Was De Bruijn van mening dat een eigen collectie voor een
klein museum als 'De Gekroonde Brandersketel' eer een
last dan een gemak was, Beauchez blies vanaf zijn eerste
werkdag hoog van de toren dat de gemeente als feitelijk
eigenaar van de gehele koperfanfare in het jenevermuseum,
deze subiet aan hem moest overdragen om het museum
aldus een eigen status te geven.
De idee dat de branderij ooit was bedoeld voor het
doen van industrieelarcheologisch onderzoek was met
het aantreden van Guido Beauchez al verlaten. Hijzelf
zette dit uitgangspunt verder op scherp door voor de
moutwijnjenever de naam 'Old Schiedam' te verzinnen
met het onderschrift 'single malt-jenever'. Dat dit laatste
geheel buiten de waarheid is, mocht volgens hem de
pet niet drukken. Want wie, buiten die ene Schiedamse
scherpslijper wist nu dat de oud-Hollandse brander zijn
moutwijn stookt uit gerst en rogge. Het ging om het idee.
Om het grote gebaar. En om jenever op de drankenkaart te
zetten als een aan whisky gelijk product.
Guido Beauchez zag in een (product)marketing gerichte
aanpak de financiële redding van het museum. Hij had
daarin echter buiten de waard dan wel de slijter gerekend.

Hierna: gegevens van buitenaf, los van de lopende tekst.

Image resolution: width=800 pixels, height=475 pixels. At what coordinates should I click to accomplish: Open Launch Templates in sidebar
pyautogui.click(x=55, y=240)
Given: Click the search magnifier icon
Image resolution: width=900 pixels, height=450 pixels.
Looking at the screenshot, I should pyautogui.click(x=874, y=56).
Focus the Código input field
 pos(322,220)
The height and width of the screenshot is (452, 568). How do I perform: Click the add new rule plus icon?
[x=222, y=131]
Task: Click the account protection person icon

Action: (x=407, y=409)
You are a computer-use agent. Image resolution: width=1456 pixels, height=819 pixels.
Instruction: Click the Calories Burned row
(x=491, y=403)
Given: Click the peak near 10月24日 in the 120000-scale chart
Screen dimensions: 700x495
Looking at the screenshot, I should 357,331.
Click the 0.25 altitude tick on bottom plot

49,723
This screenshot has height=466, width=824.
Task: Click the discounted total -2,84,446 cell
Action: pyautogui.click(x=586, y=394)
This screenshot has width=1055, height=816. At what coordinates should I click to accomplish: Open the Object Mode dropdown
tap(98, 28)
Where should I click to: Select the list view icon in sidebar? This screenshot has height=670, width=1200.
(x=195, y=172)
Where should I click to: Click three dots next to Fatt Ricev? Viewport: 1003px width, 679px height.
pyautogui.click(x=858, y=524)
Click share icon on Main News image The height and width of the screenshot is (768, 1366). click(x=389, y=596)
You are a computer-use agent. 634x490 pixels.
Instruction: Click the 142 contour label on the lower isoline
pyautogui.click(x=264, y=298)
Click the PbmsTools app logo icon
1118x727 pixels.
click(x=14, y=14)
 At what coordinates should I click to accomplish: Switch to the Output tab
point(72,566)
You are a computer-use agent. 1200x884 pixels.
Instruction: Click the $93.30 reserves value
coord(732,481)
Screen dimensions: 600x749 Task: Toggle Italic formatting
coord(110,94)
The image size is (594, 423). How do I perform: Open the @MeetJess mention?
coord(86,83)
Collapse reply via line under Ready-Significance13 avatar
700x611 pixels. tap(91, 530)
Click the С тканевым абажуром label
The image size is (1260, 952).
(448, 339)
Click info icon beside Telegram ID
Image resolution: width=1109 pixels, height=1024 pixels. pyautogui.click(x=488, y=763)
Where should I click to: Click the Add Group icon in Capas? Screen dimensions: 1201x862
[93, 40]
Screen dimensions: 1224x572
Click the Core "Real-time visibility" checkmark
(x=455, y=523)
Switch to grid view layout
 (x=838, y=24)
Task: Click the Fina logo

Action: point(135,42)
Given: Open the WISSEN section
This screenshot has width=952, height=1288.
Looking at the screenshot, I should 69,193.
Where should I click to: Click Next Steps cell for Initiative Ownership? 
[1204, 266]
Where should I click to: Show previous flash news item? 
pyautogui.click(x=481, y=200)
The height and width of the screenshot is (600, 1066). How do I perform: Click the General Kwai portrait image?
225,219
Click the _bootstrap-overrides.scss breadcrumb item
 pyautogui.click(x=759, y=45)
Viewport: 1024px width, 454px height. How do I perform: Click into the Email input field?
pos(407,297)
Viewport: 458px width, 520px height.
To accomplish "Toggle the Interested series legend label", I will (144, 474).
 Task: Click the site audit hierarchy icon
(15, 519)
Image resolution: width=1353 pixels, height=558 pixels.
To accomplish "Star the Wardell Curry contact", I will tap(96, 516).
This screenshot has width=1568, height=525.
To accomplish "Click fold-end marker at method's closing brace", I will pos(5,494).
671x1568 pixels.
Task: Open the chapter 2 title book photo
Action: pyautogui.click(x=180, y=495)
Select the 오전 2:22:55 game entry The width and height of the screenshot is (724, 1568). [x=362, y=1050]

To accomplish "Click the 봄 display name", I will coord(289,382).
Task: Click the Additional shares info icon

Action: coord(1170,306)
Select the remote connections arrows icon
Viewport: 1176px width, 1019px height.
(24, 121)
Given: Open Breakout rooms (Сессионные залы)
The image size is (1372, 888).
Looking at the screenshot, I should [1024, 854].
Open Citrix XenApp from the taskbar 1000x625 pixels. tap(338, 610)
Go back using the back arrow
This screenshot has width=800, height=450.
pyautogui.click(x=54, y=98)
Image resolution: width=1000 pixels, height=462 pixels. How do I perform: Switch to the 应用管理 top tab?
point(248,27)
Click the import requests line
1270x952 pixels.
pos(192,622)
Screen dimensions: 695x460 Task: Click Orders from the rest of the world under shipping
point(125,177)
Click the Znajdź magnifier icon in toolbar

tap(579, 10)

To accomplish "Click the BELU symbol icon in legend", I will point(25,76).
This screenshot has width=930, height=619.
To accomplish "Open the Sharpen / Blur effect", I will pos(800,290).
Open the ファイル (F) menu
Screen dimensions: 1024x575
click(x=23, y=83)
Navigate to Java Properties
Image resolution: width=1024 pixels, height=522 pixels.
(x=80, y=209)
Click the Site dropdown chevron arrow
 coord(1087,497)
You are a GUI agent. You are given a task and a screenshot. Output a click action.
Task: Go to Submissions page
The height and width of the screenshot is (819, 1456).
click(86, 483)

De markt voor jenever slinkt nog elk jaar met enkele
procenten. Alleen voor jenevers die zich onderscheiden
door kwaliteit, smaak en voorkomen is een bescheiden
groei weggelegd. Schiedamse moutwijn mag zich tot die
groep rekenen, maar heeft ten opzichte van andere jenevers
als handicap dat deze met steun van de overheid wordt
geproduceerd dus concurrentievervalsing is. Met als gevolg
dat de slijter niet staat te trappelen om Old Schiedam op het
schap te zetten.
Kip met gouden eieren
Daarnaast zag Guido Beauchez kans om de relatie met
Diana Wind volledig en opzettelijk te verzieken. Van
enige samenwerking met het Stedelijk Museum wilde hij
niets weten. Evenmin werkte hij mee aan het gemeentelijk
streven om in het Jenevermuseum tentoonstellingen te
organiseren vanuit de historische collectie van het Stedelijk
Museum.
Beauchez ging hierin zover dat hij weigerde om op een
studiedag te verschijnen in het Rotterdam Museum, die in
2009 door cultuurwethouder Menno Siljee voor politiek en
musea had georganiseerd.
Fel verzette hij zich in 2009 ook tegen de conclusies van
museumonderzoeker Riemer Knoop, die in zijn rapportage
'De historische collectie zichtbaar' pleitte voor het
inschakelen van het Jenevermuseum als expositieruimte
voor lokaalhistorische tentoonstellingen.